In developing theories of the universe, scientists look at an even bigger picture: how is it that intelligent life was able to develop in our universe? By the anthropic principle, in understanding our universe, we must take into account that we are in it. String theory can generate hundreds of possible universes, and many scientists believe, in some form or another, that hundreds, or in fact an infinite number, of universes can and will exist. It is possible by probability that millions of universes were created, as ours was, before conditions would allow life. The fine-tuned universe refers to an assertion that were our universe only slightly different, that is, had there been a small change in several of the approximately 26 dimensionless physical constants, our universe would be completely different, and in almost all cases, would not be conductive to matter forming. Neuroscientist Larry Abbott wrote:

"the small value of the cosmological constant is telling us that a remarkably precise and totally unexpected relation exists among all the parameters of the Standard Model of particle physics, the bare cosmological constant and unknown physics."

As is the case with Earth, were things only slightly different life may have never formed in the universe at all, which makes it even more amazing that it did.

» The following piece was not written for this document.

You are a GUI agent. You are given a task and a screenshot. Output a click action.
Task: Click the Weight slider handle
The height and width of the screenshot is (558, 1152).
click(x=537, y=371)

Just as Darwin's theory replaced bewilderment with theory and reason, theoretical physicist Lee Smolin proposed a theory around 1980 that makes these tiny and unbelievable probabilities a little more reasonable. His theory is sometimes called cosmological natural selection (CNS). He suggested that black holes may be a means by which universes create universes (i.e. universes reproduce). A black hole does contain a singularity at the center and relativity predicts that the initial state of the universe at the beginning of the Big Bang was a singularity. Most importantly, by Smolin's theory, the physics of one universe is passed on to daughter universes created by black holes in that universe, leading to a process analogous to natural selection that favors universes with black holes. Such universes should dominate, and therefore a universe with favorable conditions such as ours is more likely to exist because of such conditions.